The p53 protein is active as a tetramer of 4 chains of 393 amino acids. Each chain has several domains. At the N-terminal, there are two distinct transactivation domains (TADI and TADII), a nuclear export signal (NES) followed by the proline-rich domain (PD) and the DNA binding domain (DBD) (Wang et al., 1994).

The TADI (residues 1–42) and TADII (residues 43–62) are critical for p53 regulation as they provide binding sites for the transcriptional machinery and the negative regulator MDM2. The DBD (residues 102–292) is pivotal for the transcriptional activity of p53. It contains 4 of the 5 conserved boxes in p53. The OD (residues 323–356) allows p53 to form a tetramer which is organized as a dimer of dimers (Khoury et al., 2011).
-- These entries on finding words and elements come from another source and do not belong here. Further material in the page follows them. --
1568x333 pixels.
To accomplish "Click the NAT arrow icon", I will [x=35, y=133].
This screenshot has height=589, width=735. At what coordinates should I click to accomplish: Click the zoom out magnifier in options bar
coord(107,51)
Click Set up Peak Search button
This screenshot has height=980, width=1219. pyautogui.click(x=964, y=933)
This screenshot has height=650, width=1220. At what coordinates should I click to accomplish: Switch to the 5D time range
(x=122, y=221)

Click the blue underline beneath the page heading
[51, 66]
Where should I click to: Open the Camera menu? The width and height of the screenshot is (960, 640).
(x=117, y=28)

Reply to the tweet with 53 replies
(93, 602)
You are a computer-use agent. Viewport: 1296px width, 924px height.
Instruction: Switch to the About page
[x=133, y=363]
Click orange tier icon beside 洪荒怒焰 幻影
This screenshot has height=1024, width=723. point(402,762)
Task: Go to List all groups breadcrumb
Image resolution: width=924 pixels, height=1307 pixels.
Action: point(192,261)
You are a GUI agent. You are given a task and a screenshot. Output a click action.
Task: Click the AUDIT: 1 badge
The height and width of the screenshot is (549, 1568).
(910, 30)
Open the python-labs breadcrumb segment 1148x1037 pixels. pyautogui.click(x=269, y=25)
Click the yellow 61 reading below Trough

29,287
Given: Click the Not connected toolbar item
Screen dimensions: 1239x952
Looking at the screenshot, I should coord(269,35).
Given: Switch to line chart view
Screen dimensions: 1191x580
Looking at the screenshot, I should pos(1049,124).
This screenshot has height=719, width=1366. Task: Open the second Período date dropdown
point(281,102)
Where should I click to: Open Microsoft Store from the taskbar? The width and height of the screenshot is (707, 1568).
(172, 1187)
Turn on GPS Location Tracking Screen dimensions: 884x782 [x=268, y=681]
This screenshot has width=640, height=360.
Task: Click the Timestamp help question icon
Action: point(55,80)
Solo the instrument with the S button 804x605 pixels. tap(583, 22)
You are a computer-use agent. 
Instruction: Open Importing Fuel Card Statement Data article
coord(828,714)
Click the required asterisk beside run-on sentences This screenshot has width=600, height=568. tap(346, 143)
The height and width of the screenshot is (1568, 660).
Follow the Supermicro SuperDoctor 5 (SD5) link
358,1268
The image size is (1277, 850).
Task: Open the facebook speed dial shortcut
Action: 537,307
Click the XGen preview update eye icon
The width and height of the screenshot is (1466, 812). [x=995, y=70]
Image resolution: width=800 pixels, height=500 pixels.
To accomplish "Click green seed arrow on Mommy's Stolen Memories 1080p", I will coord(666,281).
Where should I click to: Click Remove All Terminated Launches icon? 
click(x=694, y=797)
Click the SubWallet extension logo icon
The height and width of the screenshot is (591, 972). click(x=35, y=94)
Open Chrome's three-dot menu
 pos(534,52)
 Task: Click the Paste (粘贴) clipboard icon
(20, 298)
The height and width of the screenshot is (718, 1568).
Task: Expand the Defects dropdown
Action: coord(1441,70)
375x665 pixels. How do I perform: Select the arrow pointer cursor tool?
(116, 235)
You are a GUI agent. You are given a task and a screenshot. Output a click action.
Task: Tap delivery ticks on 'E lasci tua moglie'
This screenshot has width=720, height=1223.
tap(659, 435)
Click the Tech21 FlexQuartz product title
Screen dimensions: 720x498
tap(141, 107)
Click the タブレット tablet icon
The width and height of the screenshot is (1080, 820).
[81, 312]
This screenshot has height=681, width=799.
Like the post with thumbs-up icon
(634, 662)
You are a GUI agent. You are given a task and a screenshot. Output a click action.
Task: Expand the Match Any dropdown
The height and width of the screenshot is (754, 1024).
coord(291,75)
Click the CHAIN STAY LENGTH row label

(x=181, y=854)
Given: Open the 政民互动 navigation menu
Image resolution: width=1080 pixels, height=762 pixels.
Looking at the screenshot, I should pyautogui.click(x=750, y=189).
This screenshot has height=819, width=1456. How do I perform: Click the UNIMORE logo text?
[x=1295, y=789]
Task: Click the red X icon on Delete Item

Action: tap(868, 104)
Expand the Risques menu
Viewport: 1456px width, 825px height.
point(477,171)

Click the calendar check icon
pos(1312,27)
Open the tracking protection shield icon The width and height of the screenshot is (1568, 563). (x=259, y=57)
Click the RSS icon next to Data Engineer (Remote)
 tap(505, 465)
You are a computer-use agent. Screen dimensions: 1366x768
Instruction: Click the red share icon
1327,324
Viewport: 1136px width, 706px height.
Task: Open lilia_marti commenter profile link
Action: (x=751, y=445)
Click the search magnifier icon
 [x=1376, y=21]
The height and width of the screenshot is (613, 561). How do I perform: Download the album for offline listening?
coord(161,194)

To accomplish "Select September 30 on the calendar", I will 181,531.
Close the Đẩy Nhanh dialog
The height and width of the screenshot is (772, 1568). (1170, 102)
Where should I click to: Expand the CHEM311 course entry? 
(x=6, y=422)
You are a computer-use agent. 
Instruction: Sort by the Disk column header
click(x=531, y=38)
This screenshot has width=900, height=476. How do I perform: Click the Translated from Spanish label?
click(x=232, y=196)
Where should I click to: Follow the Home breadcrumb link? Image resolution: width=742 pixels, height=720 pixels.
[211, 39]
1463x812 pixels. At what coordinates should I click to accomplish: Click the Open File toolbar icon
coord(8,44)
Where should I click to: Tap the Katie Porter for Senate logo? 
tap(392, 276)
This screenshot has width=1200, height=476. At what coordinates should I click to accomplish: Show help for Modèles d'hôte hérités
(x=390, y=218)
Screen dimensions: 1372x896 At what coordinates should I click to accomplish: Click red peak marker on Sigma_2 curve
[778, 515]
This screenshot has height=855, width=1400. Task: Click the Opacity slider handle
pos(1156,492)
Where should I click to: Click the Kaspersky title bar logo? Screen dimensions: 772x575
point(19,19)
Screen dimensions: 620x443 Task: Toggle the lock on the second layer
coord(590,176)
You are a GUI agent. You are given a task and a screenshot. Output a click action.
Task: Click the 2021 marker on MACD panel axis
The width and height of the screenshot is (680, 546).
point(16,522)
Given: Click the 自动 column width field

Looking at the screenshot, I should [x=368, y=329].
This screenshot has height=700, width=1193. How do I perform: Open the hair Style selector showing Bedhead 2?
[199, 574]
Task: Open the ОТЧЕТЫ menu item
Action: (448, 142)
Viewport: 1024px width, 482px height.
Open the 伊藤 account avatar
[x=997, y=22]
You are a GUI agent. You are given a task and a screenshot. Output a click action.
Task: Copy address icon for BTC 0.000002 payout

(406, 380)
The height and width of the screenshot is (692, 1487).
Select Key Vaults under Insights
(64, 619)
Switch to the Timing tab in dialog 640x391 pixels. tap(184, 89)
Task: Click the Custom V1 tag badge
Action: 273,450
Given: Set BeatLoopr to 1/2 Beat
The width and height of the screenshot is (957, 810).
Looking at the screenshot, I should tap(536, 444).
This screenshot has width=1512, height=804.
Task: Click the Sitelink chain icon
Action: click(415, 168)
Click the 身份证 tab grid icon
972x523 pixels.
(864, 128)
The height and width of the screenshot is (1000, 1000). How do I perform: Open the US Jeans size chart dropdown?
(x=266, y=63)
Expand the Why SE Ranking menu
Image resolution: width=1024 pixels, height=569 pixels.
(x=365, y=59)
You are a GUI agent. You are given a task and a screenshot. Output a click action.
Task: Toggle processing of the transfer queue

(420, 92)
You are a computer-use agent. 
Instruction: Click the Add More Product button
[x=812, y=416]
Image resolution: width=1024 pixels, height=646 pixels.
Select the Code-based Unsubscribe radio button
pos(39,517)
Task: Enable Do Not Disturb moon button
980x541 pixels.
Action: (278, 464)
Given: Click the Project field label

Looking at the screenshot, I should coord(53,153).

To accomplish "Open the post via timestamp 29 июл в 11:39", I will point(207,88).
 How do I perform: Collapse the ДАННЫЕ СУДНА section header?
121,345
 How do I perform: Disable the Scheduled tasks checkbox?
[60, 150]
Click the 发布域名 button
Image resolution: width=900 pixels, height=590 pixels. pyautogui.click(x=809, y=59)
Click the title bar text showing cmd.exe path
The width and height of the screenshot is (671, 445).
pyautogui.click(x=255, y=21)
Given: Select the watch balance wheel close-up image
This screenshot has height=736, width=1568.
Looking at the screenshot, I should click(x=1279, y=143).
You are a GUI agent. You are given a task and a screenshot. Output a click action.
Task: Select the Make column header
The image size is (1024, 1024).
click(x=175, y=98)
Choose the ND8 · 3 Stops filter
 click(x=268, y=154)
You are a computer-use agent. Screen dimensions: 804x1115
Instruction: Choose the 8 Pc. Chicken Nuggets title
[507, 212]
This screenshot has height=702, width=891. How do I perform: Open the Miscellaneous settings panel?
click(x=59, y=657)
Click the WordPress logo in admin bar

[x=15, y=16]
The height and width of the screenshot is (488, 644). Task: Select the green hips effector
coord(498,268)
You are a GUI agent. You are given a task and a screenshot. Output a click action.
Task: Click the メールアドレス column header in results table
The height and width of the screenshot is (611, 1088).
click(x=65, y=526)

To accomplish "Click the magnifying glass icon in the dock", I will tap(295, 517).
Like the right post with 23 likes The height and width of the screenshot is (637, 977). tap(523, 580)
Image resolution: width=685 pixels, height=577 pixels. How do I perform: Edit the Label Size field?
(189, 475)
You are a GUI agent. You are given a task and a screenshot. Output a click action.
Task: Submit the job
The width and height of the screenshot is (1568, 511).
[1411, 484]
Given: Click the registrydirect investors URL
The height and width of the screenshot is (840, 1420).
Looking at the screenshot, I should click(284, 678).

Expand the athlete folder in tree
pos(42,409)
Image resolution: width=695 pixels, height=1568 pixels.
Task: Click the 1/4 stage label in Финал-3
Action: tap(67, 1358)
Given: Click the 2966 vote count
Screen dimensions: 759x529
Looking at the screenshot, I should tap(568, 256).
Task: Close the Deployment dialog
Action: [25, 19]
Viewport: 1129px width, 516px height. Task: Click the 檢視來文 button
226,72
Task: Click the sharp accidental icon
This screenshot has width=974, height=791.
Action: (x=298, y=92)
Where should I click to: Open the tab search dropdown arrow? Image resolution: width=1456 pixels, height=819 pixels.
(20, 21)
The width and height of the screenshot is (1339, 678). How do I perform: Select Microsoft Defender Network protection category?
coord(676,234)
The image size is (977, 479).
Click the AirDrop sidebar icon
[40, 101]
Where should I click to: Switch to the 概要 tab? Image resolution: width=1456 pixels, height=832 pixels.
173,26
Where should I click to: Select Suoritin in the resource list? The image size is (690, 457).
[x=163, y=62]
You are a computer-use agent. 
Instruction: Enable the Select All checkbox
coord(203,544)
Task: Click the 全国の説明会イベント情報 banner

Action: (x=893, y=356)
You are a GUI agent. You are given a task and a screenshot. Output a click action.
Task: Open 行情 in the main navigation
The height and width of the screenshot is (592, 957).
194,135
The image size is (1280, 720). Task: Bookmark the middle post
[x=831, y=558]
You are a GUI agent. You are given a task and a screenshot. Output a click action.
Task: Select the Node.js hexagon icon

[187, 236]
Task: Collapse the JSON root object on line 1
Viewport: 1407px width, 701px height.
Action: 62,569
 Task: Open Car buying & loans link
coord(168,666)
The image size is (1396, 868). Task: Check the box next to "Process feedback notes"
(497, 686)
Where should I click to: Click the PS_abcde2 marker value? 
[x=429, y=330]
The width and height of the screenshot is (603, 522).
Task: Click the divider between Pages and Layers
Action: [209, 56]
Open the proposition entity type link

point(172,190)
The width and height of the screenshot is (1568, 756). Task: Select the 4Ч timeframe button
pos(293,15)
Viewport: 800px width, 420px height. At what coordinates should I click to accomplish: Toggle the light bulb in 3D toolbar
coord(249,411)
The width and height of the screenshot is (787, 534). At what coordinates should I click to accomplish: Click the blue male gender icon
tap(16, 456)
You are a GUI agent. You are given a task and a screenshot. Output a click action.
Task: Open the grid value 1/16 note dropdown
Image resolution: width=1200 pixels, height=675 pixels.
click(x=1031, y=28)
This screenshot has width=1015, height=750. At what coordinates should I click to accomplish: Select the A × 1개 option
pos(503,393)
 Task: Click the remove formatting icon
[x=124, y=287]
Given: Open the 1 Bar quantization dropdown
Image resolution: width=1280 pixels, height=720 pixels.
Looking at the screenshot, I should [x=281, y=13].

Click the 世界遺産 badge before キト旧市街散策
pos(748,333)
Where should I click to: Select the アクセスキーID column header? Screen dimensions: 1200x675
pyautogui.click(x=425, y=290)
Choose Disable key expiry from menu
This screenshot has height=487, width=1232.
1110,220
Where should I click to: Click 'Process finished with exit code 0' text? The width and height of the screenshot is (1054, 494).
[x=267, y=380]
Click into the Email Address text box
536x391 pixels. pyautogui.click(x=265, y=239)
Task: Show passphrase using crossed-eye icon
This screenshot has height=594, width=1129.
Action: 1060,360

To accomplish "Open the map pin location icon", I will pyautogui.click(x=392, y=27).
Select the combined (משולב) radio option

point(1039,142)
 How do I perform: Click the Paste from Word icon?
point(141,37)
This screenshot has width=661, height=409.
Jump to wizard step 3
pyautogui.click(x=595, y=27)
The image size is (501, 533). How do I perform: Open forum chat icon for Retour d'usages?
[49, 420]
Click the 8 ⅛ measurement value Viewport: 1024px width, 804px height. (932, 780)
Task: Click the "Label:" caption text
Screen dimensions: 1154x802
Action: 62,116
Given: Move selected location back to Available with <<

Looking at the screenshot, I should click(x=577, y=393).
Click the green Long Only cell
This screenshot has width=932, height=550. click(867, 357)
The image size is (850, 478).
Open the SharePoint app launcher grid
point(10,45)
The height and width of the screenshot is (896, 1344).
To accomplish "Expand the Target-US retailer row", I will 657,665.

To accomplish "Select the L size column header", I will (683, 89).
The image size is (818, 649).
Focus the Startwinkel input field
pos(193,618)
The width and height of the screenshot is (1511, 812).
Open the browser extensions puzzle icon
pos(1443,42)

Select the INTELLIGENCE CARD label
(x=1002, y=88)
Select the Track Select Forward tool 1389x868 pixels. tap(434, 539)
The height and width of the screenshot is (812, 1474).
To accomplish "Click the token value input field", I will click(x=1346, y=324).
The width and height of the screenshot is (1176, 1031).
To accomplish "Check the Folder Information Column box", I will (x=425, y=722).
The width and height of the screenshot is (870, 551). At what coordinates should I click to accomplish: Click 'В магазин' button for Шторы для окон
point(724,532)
At the C-terminus, there is an oligomerization domain (OD), three nuclear localization signals (NLS), a second NES and a lysine-rich regulatory domain (RD). The cluster of three NLSs mediate the nuclear location of the protein by binding to specific receptors to allow selective passage of p53 through the nuclear pore complex.

The C-terminal NES, a highly conserved region has been shown to be essential for nuclear export of p53. Both the NLS and NES regions are required for nuclear-cytosolic shuttling of p53 to regulate p53 transcriptional function (Inoue et al., 2002).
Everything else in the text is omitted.